[[ Information shown open ]]

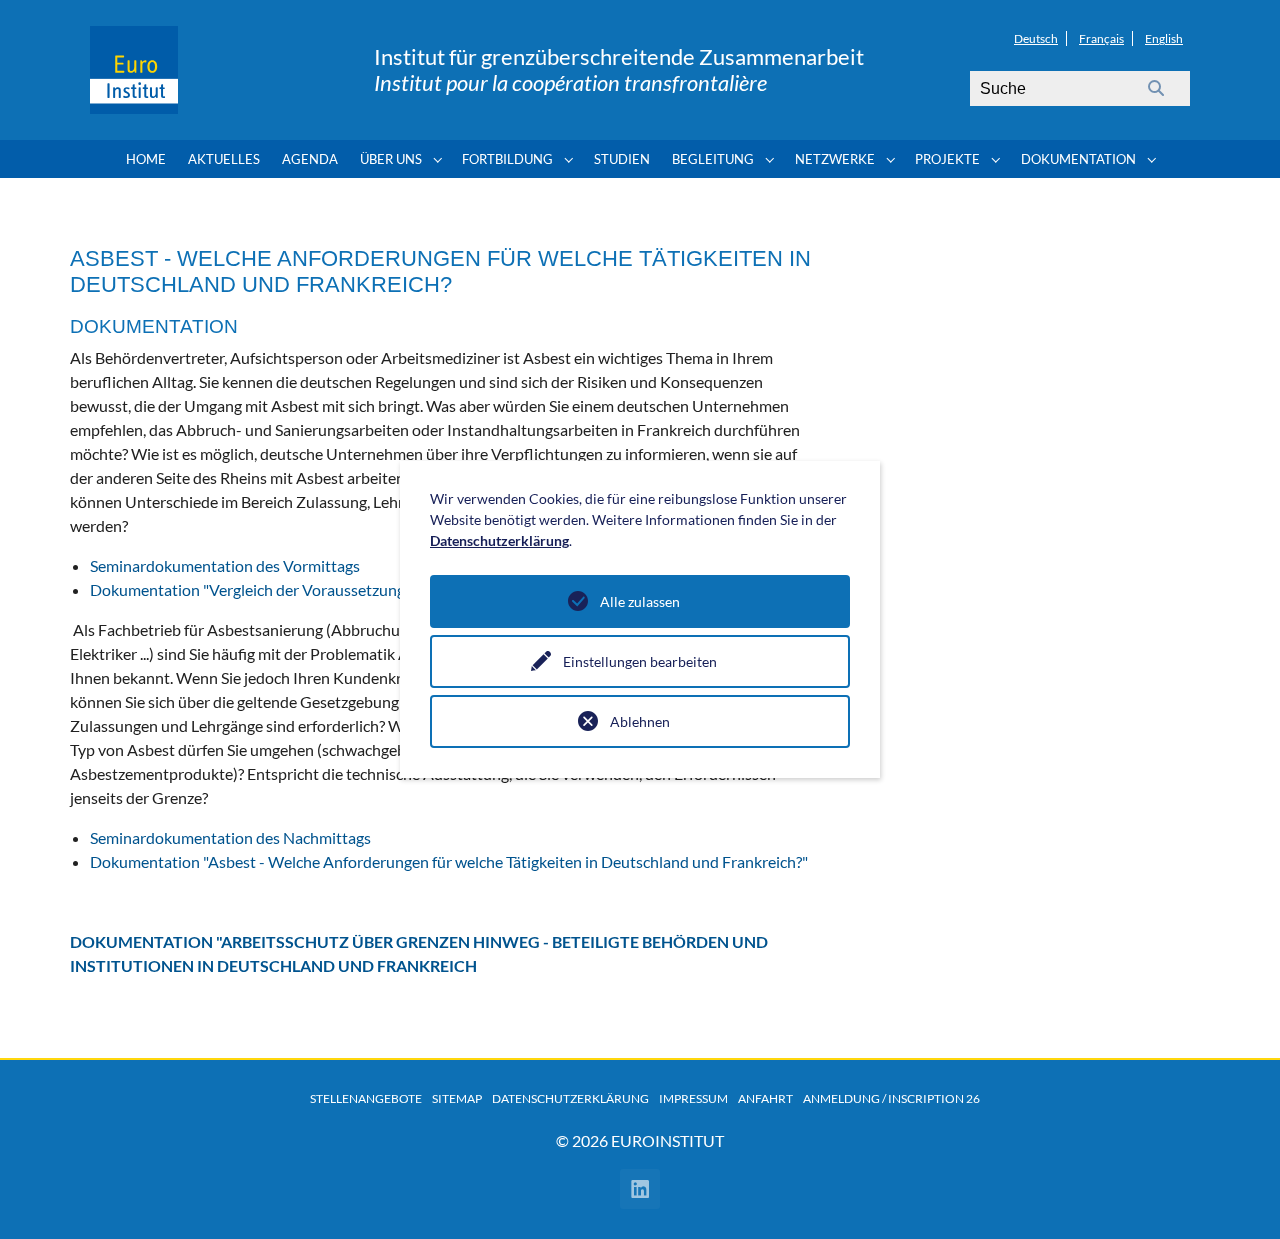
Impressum (693, 1098)
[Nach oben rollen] (1236, 1195)
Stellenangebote (366, 1098)
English (1164, 38)
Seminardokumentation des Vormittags (225, 565)
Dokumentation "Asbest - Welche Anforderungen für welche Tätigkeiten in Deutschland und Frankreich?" (449, 861)
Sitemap (457, 1098)
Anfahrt (765, 1098)
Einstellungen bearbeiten (640, 661)
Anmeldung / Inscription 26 (891, 1098)
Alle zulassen (640, 601)
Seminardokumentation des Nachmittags (230, 837)
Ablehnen (640, 721)
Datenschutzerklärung (570, 1098)
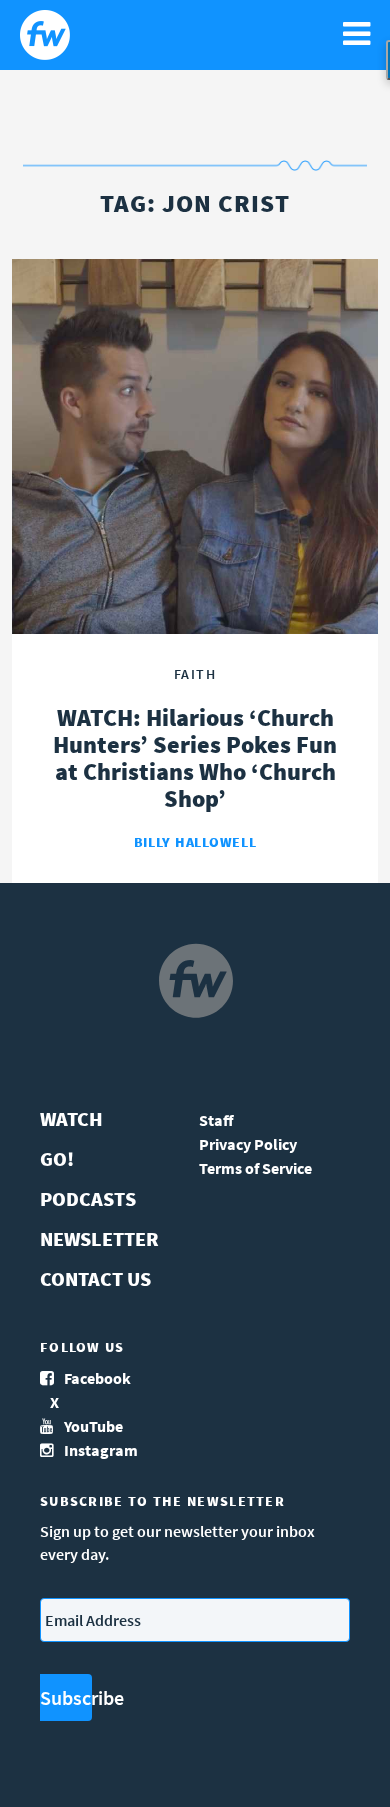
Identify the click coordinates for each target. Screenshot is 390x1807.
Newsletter (99, 1238)
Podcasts (88, 1198)
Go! (57, 1158)
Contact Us (95, 1278)
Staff (216, 1120)
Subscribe (66, 1697)
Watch (71, 1118)
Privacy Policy (248, 1144)
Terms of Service (255, 1168)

[[ Information shown closed ]]

What you need to do:
Produce a verbatim copy of all records, minus pictures.

Answer area:
Impressum (693, 1098)
[Nach oben rollen] (1236, 1195)
Stellenangebote (366, 1098)
English (1164, 38)
Seminardokumentation des Vormittags (225, 565)
Dokumentation "Asbest - Welche Anforderungen für welche Tätigkeiten in Deutschland und Frankreich?" (449, 861)
Sitemap (457, 1098)
Anfahrt (765, 1098)
Einstellungen bearbeiten (640, 661)
Anmeldung / Inscription 26 (891, 1098)
Alle zulassen (640, 601)
Seminardokumentation des Nachmittags (230, 837)
Ablehnen (640, 721)
Datenschutzerklärung (570, 1098)
Identify the click coordinates for each target. Screenshot is 390x1807.
Newsletter (99, 1238)
Podcasts (88, 1198)
Go! (57, 1158)
Contact Us (95, 1278)
Staff (216, 1120)
Subscribe (66, 1697)
Watch (71, 1118)
Privacy Policy (248, 1144)
Terms of Service (255, 1168)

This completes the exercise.